Your engagement with adolescents and adults dealing with trauma and anxiety is notable. How do you approach therapy differently when working with younger clients, and what strategies have you found effective in helping teenagers and adolescents navigate traumatic experiences?
Thank you for that compliment. Adults tend to see the value of talking about and dealing with traumatic things that happened to them. The techniques I use generally do not force people to speak at length about the past traumas, but they do require people to confront them directly. There is almost an expectation among most adults that there will be some emotional discomfort in the process.
Adolescents sometimes embrace this mature, long-range attitude, but more often see avoidance as more comfortable and enjoyable. I must be more creative and flexible in working with adolescents to confront their trauma or anxiety. The Flash Technique is very helpful for adolescents who have gone through something traumatic, because it involves very little exposure to the upsetting memory, and they get to do something physical (tapping their thighs and occasionally blinking) while speaking with me is deeply absorbing. Sometimes, hypnosis can help them reduce their anxiety by guiding them to picture themselves handling the situation that makes them anxious more successfully. I can also teach them how to relax their bodies in tense situations, so that they remember how to do this at a subconscious level.
Adolescents still have an active imagination, are more willing to engage in creative arts, and this can be leveraged for emotional relief.
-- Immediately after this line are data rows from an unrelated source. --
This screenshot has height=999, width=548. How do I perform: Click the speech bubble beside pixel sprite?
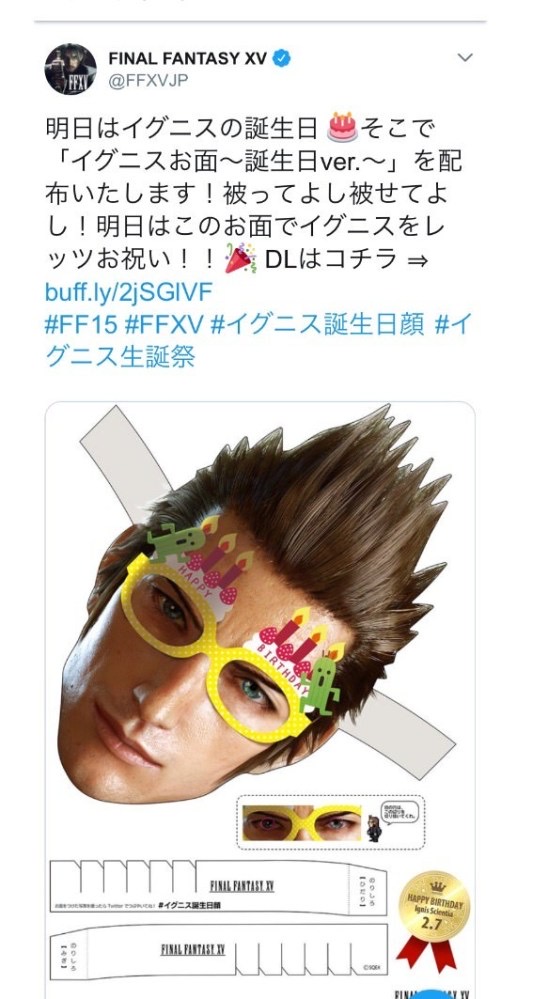[400, 811]
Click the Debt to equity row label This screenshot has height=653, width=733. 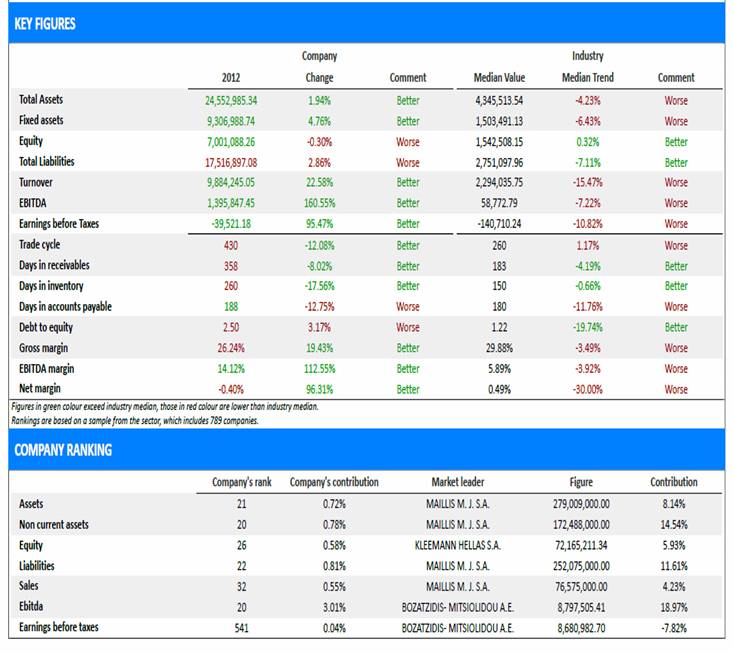tap(46, 327)
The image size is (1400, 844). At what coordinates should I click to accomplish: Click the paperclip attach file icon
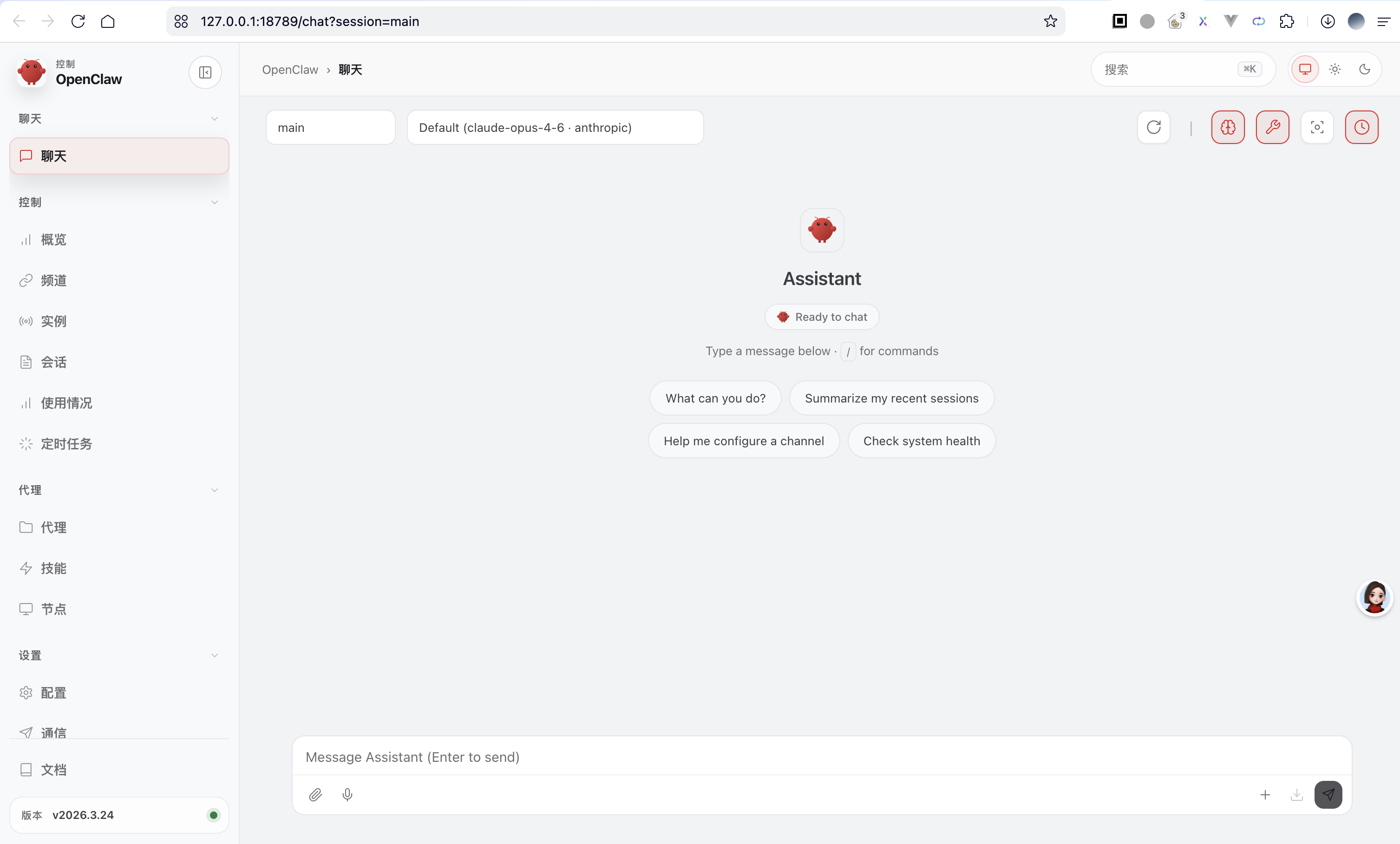[315, 795]
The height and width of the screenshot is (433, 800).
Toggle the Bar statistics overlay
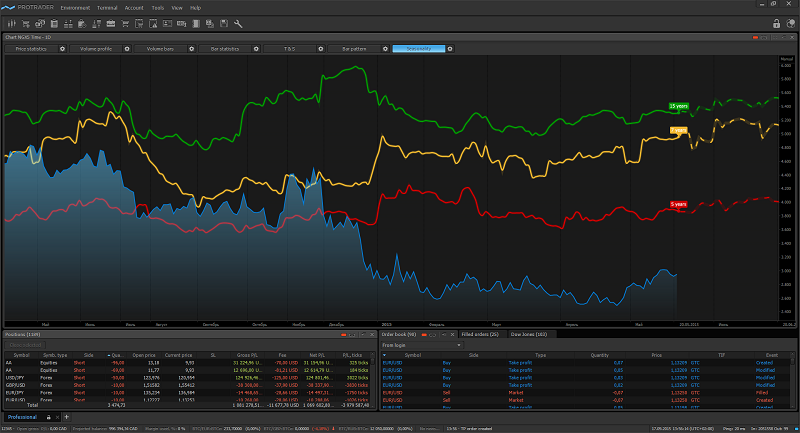click(224, 48)
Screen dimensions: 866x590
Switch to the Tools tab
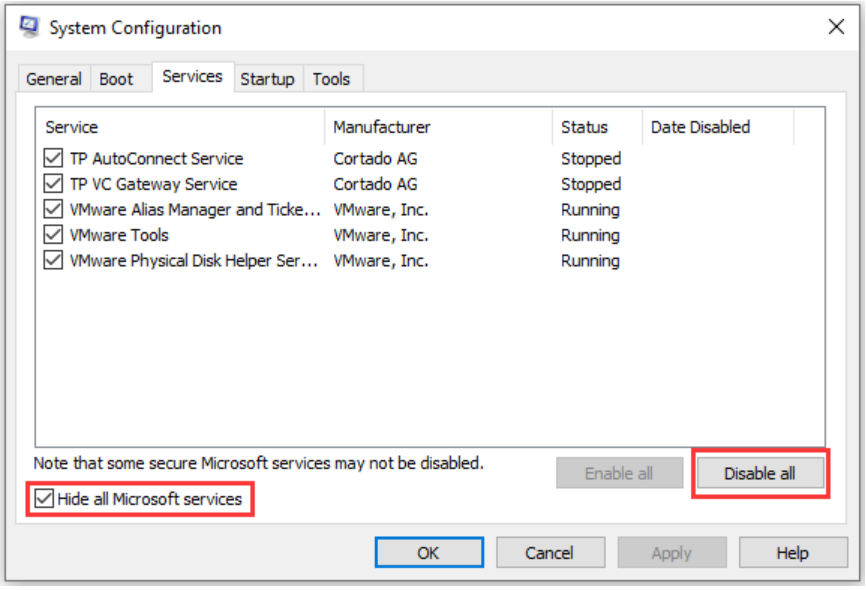(x=331, y=79)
I often use art and creative therapies to engage adolescents. Drawing a picture of the traumatic event and crossing it out with a crayon or pen can be a way of processing the trauma. Using metaphor and picturing themselves in the future without anxiety are some of my favorite creative techniques.
Adults can be helped in these ways as well, and I frequently use similar strategies. However, with adolescents, there is less willingness to think about disturbing psychological states. Sometimes, if an adult is artistic, they are also willing to engage in expressive arts therapy. However, there is an expectation for adults to be more serious. Again, I tailor it to the emotional development of the person with whom I’m working, regardless of chronological age.